My understanding (having worked in IT for a couple of decades) is that DevOps, like Agile, is a philosophy, rather than a concrete item. DevOps doesn't mean that all your coders should be sysadmins and all your sysadmins should be coders, and if you think that you're going to be perpetually disappointed in both. DevOps means that everyone in your organization has an understanding: that software must be developed in a way that is easy to support and maintain (especially in a degraded or failed state), and that deployment of software is a key step in the lifecycle of the success of a company. DevOps means a breakdown of the mythical wall between departments, and an understanding that that wall was always imaginary anyway -- that the teams working together are stronger and better off than the teams working against each other. It's not actually a new concept; the operational and development team being colocated in the same physical space (and sometimes the same physical body) goes back to the invention of mechanical computing and the work that Admiral Hopper did with the original thinking machines. The "tiger team" concept at NASA in the 60s was a definitive example of the DevOps concept. Not everyone has to know the same things or work the same way, but they do have to work together and they must have an understanding of the concepts and capabilities of the team as a whole.

Any organization's first principle after instantiation by default becomes 'secure the continued existence of this organization', or the organization itself fails.
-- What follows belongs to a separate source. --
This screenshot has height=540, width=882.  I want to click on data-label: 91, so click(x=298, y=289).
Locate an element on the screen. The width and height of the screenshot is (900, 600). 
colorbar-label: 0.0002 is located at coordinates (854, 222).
And so, sixty years later, we have the cultural mythos of the 10x software engineer deftly whipping up the perfect solutions to any given software problem and then dumping those brilliant lines of code onto the surly, recalcitrant systems administrator who either refuses to make the change, or does the change and somehow fucks it up. (And note, please, that the "creative" work is done by an 'engineer' while the "maintenance" work is done by an 'administrator', and let's not talk about salaries and job titles right now or this will turn into an even longer screed and I'll get distracted by the whole "full stack" thing and we'll be here all night.) But that's almost never how it works, on either end; it's a myth from soup to nuts. In my entire career, I may have known exactly one engineer who would be considered "10x", and he was always, always cognizant of the difficulties of deployment in a live environment. Conversely, I've only ever known one surly sysadmin, and he was so disruptive to the team morale that he didn't make it to his 90-day review.

DevOps, like Agile, is a philosophy. It's not something you can enter on a spreadsheet or write a purchase order for, no matter what the C-level executives would like to believe. It's an understanding that your managers have with their team members and your team has with each other and with the organization as a whole. It's not something that goes on an audit list and gets checked off during the rundown. And the failure of organizations to understand that is both costly and pointless in the long run.